→ **EXERCISE DESCRIPTION**:
Please give an exact transcription of the lines below, from the one that contains "Scott Waldyn (168, 631)" to the very last, with no other lines.

→ **PROVIDED RECORDS**:
□ □ □

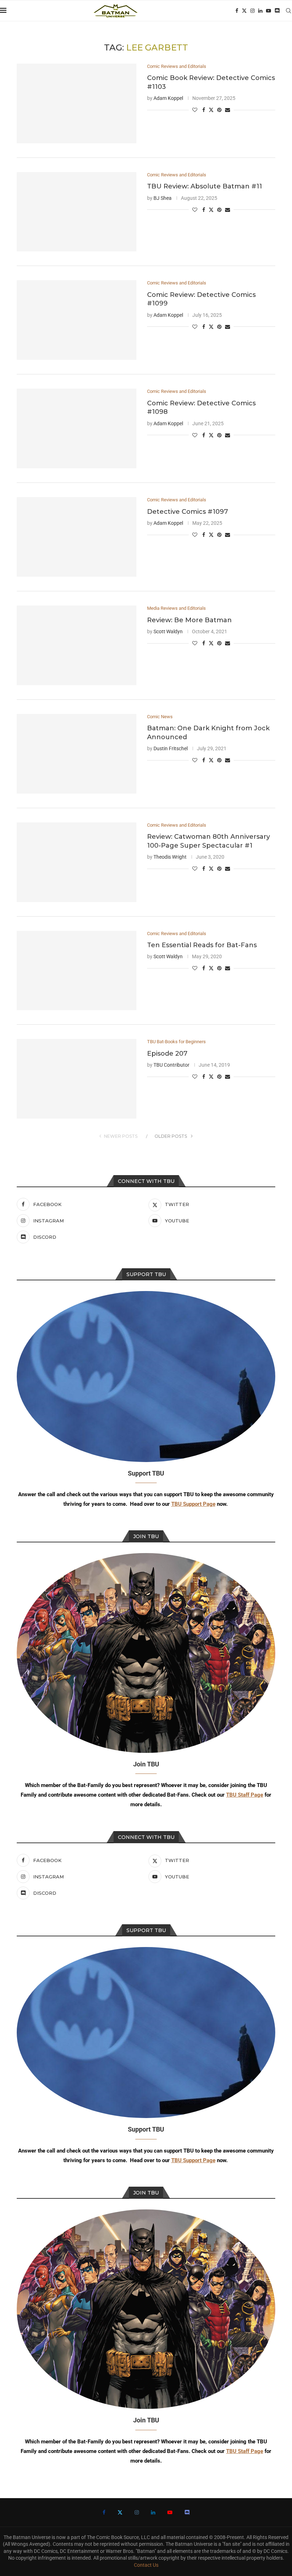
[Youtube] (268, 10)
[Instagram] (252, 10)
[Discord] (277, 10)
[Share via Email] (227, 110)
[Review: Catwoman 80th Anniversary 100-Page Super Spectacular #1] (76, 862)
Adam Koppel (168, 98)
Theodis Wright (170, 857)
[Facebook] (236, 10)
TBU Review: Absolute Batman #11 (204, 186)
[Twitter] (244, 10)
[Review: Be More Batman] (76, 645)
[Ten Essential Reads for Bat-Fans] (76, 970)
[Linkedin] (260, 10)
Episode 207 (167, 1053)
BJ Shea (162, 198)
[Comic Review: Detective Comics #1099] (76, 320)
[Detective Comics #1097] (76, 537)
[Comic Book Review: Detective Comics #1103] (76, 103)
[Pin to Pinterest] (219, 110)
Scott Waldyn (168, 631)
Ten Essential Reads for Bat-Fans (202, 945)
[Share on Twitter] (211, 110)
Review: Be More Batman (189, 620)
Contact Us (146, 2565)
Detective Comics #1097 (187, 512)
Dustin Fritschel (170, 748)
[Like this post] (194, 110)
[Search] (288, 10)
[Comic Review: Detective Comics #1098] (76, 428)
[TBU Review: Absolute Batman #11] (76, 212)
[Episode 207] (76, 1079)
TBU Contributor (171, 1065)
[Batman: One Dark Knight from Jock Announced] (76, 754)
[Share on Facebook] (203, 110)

□ □ □

→ **YOUR SOLUTION**:
Scott Waldyn (168, 631)
Ten Essential Reads for Bat-Fans (202, 945)
[Share on Twitter] (211, 110)
Review: Be More Batman (189, 620)
Contact Us (146, 2565)
Detective Comics #1097 (187, 512)
Dustin Fritschel (170, 748)
[Like this post] (194, 110)
[Search] (288, 10)
[Comic Review: Detective Comics #1098] (76, 428)
[TBU Review: Absolute Batman #11] (76, 212)
[Episode 207] (76, 1079)
TBU Contributor (171, 1065)
[Batman: One Dark Knight from Jock Announced] (76, 754)
[Share on Facebook] (203, 110)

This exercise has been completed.